Star Trek premiered 50 years ago, and the “future” is now. And many of the cool things we saw in the seminal TV series are now possible. (Spoiler alert: Still no Enterprise). GAH! I’m geeking out. Curious as to what they are? Read on to find out.
1.) Photon Torpedoes
Students at the University of Leicester proved that photon torpedoes are almost possible. In the show, the torpedoes stored antimatter to travel and explode, but in reality, they would need to create a particle cascade to make a space boom.
Using the show’s fictional yield, based on 3 kilograms (6.6 pounds) of matter and antimatter, the students estimated that it is possible to create an electromagnetic cascade with an identical energy release. To fit inside the 2.1-meter-long (6.9-foot-long) torpedo, this chain reaction would need a heavy transition metal (such as iron, lead, or uranium) as the dense material target.
The journal of Physics Special Topics published the article, and, weird science aside, the researchers spotted a not-to-be unnoticed quirk in their model. The ignition of the photon torpedo requires very high-energy gamma-rays or lasers that are beyond current technology but might be readily available in 2233, when Star Fleet first used photon torpedoes.
2.) Hypospray, AKA Needle-less Injection
Yup. People who fear needles are in luck. Star Trek folks were lucky enough to have hypospray, a needle-less syringe that used compressed air to inject vaccinations and drugs instead of puncturing the skin. Ridiculously smart people at MIT made science fiction into science reality, using an electromagnetic mechanism to apply enough pressure for the drug to pierce the skin and get the medicine all up in there. Those MIT researchers founded a company called Portal Instruments, and they’re putting their genius to work and trying to make the cool toys commercially available.
3.) The Replicator
Star Trek depicted a universe in which people could talk to a computer and they’d instantly have four fried chickens and a Coke.

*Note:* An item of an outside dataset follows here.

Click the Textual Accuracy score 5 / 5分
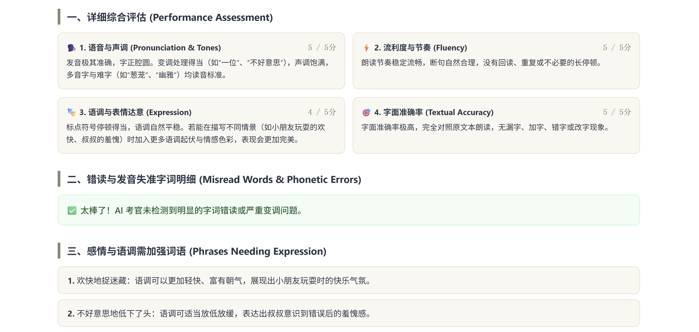 pyautogui.click(x=617, y=112)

The technology isn’t out there to create a hot meal from an atomic level, according to Jamie Gallagher of the University of Glasgow. “The good news,” he said, “is that we’re getting pretty good with 3D printers and synthetic food. We’ve already had the first lab-grown burger and you can 3D print chocolate at home, which is our first step towards a replicator. Feed in the correct ingredients and watch your meal or object appear before your eyes (slowly).”
Maybe we’ll have that kind of technology by 2233, the series’ setting.
These technologies are pretty great. I mean, we can make chocolate with a 3D printer and get injections without a needle stick. The thought of a photon torpedo reality sounds absolutely terrifying, but, you know, they could eventually be a thing. Star Trek was pretty rad.